Problem - Sunland Corp., a public company, adopted a stock option plan on November 30, 2020, that designated 70,000 common shares as available for the granting of options to officers of the corporation at an exercise price of $7 a share. The market value was $11 a share on November 30, 2020.

On January 2, 2021, options to purchase 30,000 shares were granted to President Don Pedro: 17,500 for services to be rendered in 2021, and 12,500 for services to be rendered in 2022. Also on that date, options to purchase 16,000 shares were granted to Vice-President Beatrice Leonato: 8,000 for services to be rendered in 2021, and 8,000 for services to be rendered in 2022. The shares' market value was $13 a share on January 2, 2021. The options were exercisable for a period of one year following the year in which the services were rendered. On January 2, 2021, the value of the options was estimated at $400,000.

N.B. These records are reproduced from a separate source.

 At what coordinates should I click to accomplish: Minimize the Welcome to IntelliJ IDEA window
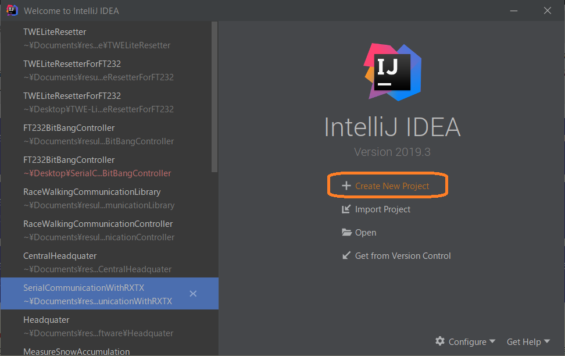point(513,10)
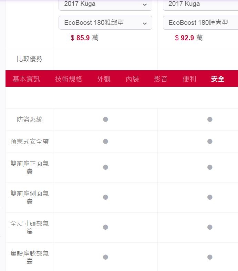Go to the 外觀 tab
The height and width of the screenshot is (271, 238).
(104, 79)
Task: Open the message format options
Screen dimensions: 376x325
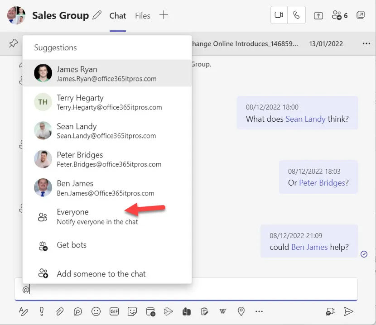Action: (24, 311)

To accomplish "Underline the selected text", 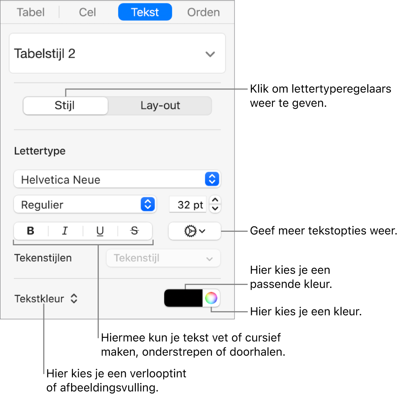I will click(100, 231).
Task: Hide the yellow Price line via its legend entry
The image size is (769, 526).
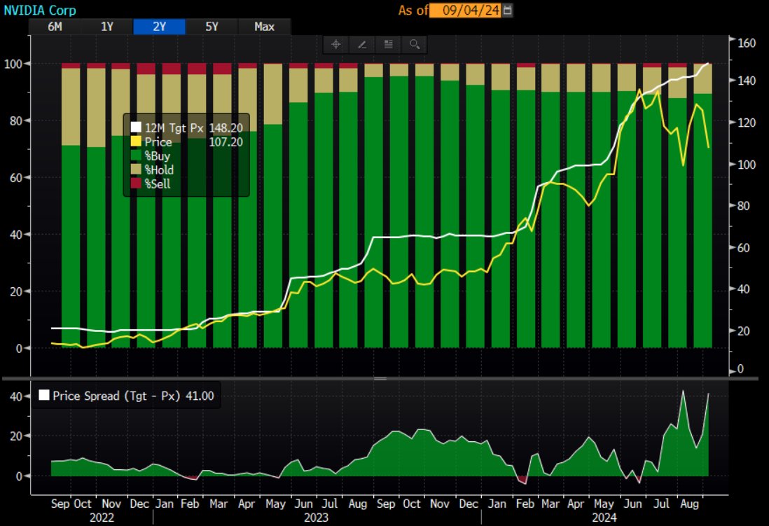Action: click(x=155, y=142)
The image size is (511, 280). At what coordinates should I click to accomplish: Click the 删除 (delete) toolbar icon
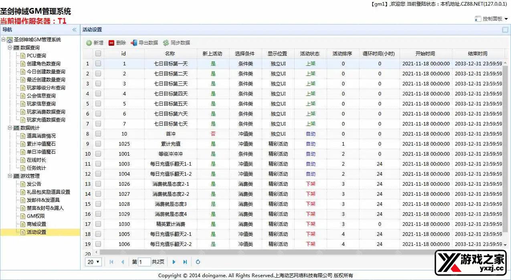tap(111, 43)
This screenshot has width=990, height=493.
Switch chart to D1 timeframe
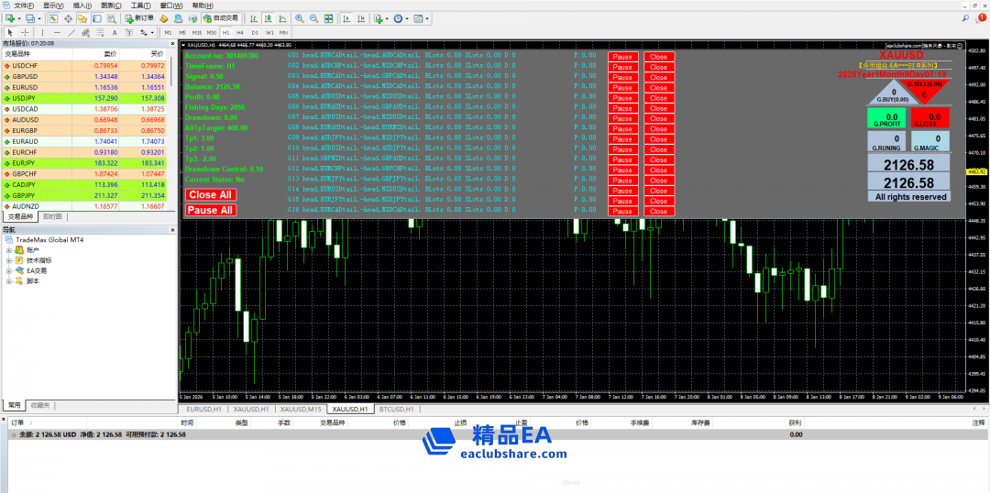pos(254,32)
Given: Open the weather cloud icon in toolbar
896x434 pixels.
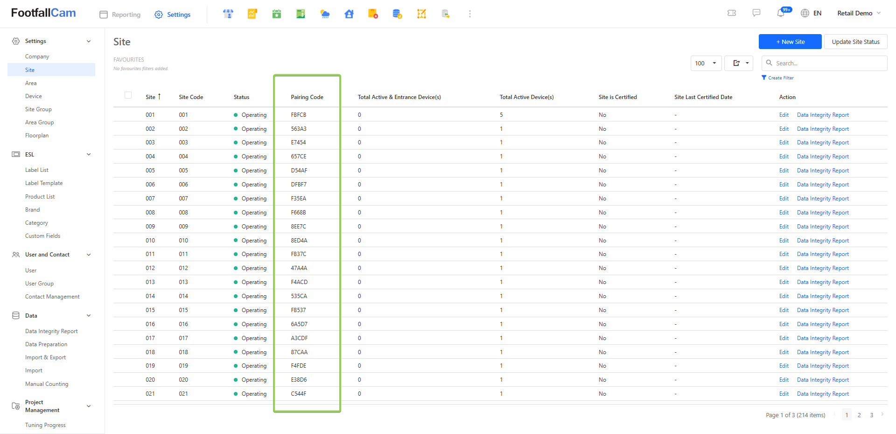Looking at the screenshot, I should click(325, 14).
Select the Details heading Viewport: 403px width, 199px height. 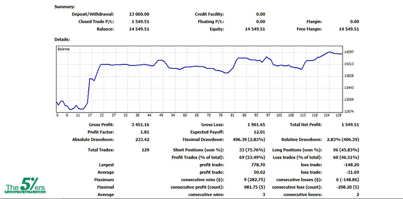click(62, 38)
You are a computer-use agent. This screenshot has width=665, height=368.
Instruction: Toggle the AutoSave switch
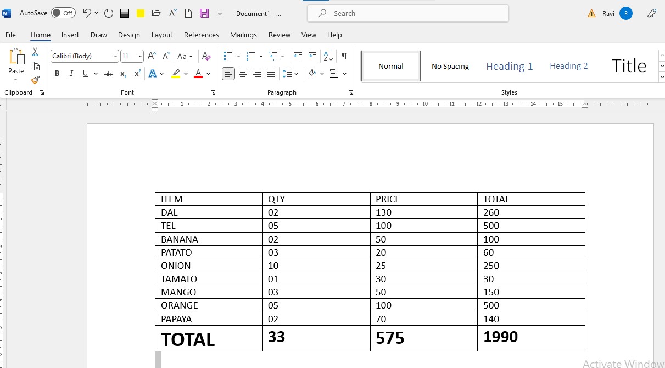point(63,13)
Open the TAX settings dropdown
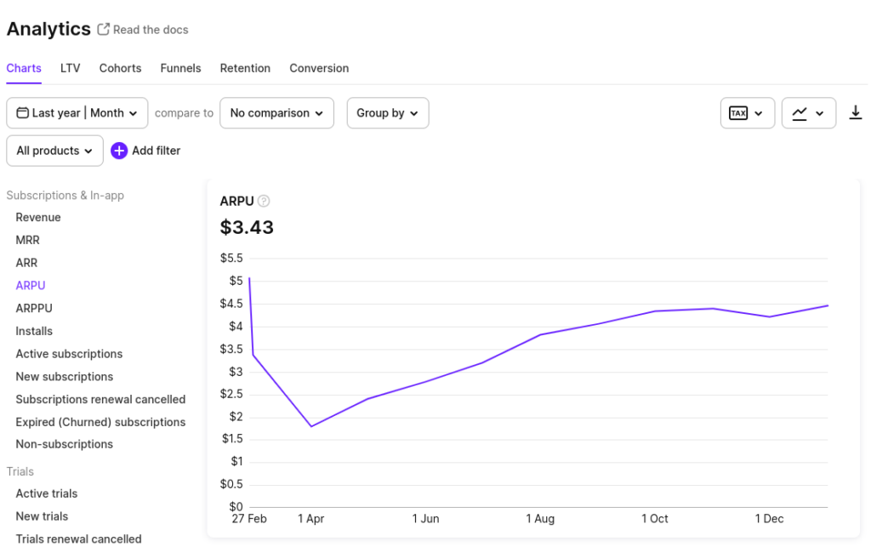The image size is (871, 547). 748,113
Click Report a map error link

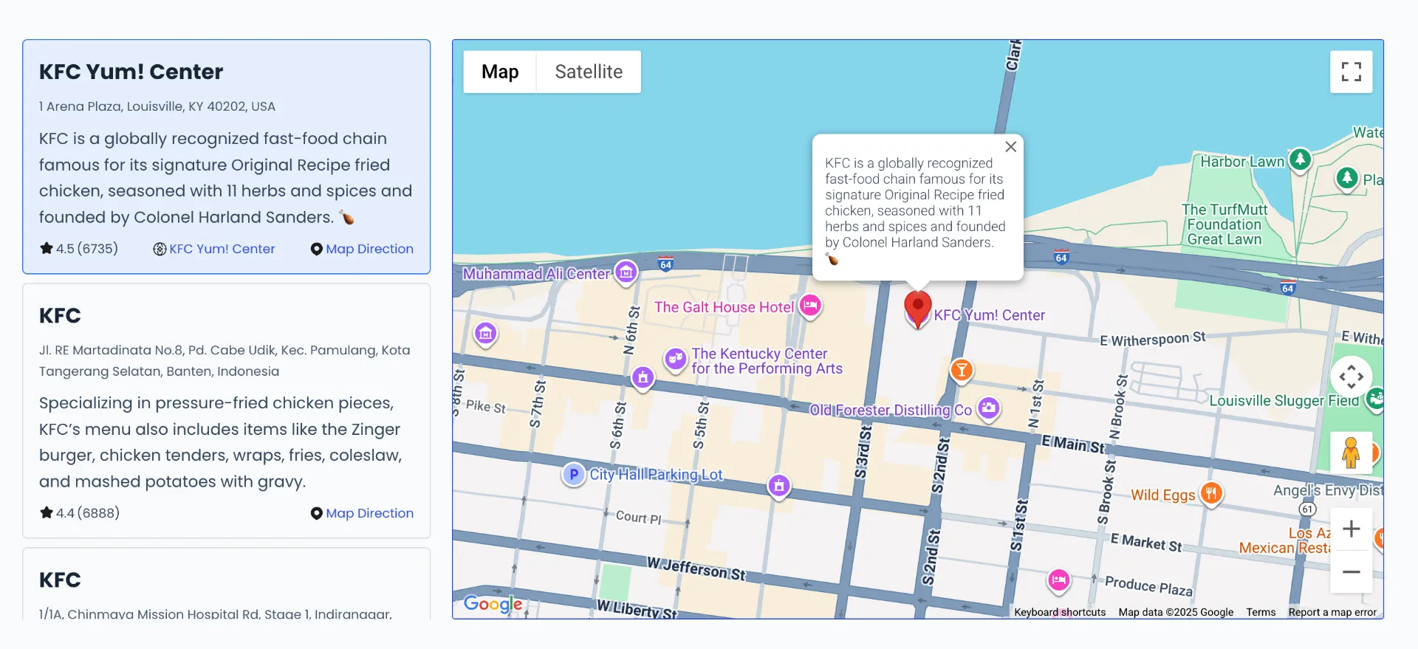coord(1332,612)
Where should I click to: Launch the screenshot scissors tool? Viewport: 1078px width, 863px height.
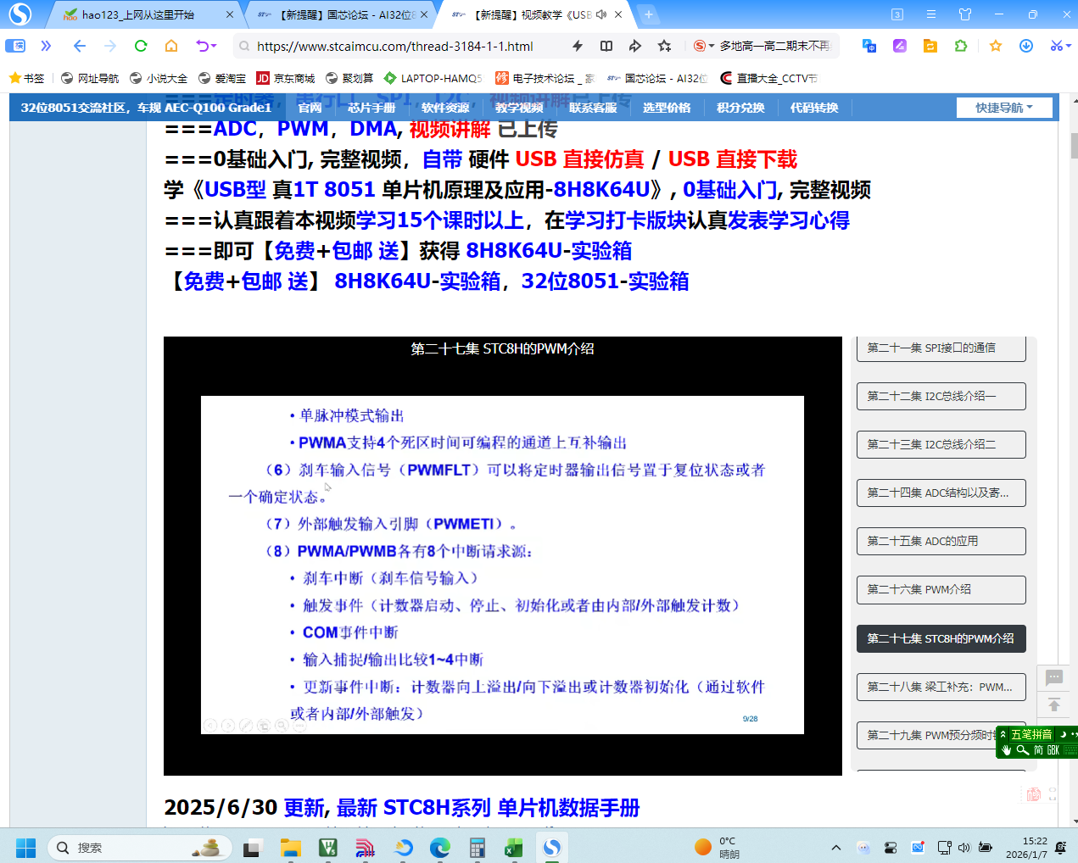(x=1057, y=47)
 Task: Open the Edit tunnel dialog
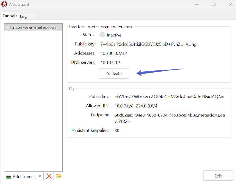point(218,176)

In 2022, neither the president nor the vice-president exercised their options because the shares' market price was below the exercise price. The shares' market value was $6 a share on December 31, 2022, when the options for 2021 services lapsed.

On December 31, 2023, both the president and vice-president exercised their options for 12,500 and 8,000 shares, respectively, when the market price was $15 a share. The company's yearend is December 31.

Required - Prepare the necessary journal entries in 2020 when the stock option plan was adopted, in 2021 when the options were granted, in 2022 when the options lapsed, and in 2023 when the options were exercised.